**WHAT YOU SHOULD DO:**
The answer must consist of every line from the data that holds the string "will".

**DATASET ENTRIES:**
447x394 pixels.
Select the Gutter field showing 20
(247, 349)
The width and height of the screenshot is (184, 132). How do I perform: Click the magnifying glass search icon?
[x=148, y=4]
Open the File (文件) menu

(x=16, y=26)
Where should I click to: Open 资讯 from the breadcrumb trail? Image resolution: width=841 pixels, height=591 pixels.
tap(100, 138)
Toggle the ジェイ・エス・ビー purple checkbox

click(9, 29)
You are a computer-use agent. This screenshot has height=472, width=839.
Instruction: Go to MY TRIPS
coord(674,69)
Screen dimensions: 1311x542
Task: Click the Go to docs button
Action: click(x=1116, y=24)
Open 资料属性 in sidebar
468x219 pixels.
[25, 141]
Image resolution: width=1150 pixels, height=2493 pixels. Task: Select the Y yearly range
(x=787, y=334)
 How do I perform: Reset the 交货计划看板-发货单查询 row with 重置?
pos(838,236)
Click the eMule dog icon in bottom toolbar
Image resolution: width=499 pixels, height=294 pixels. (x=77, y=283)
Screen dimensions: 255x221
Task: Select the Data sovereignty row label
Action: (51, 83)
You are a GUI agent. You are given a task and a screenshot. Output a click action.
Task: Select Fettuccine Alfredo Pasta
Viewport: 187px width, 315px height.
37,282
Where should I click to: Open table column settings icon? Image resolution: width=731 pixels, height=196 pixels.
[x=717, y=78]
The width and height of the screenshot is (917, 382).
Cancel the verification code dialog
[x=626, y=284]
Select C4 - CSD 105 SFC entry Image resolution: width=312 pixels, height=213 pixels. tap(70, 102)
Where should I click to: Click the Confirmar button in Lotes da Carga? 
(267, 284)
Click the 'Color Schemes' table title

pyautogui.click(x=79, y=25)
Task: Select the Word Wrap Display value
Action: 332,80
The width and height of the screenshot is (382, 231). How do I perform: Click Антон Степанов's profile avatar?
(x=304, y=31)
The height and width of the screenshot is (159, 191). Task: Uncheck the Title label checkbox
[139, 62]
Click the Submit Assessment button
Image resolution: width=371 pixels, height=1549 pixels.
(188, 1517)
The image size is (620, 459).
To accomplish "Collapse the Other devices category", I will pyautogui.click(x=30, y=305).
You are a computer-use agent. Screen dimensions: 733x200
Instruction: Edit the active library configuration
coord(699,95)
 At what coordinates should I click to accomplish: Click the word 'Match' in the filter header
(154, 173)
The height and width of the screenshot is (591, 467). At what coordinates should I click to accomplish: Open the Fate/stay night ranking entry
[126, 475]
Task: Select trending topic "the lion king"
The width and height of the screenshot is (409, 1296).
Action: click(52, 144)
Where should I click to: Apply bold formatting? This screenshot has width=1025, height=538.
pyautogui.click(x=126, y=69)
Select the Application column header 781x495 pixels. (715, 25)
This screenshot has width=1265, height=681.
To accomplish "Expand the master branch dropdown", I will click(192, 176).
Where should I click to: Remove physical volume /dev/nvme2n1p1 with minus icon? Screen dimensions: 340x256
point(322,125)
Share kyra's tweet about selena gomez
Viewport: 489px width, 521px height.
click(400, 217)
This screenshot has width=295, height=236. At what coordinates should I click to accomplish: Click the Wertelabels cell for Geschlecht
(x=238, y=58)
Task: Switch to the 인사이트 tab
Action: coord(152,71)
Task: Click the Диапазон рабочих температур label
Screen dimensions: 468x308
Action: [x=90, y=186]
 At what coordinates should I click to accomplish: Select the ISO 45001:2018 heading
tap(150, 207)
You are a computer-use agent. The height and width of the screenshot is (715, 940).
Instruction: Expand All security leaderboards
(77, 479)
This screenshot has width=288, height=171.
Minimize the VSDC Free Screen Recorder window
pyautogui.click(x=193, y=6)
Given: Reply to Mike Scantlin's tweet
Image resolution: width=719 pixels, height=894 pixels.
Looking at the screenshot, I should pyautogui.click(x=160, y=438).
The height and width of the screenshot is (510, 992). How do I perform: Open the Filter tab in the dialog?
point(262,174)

**ANSWER SECTION:**
To accomplish "Collapse the Other devices category", I will pyautogui.click(x=30, y=305).
To accomplish "Expand the master branch dropdown", I will click(192, 176).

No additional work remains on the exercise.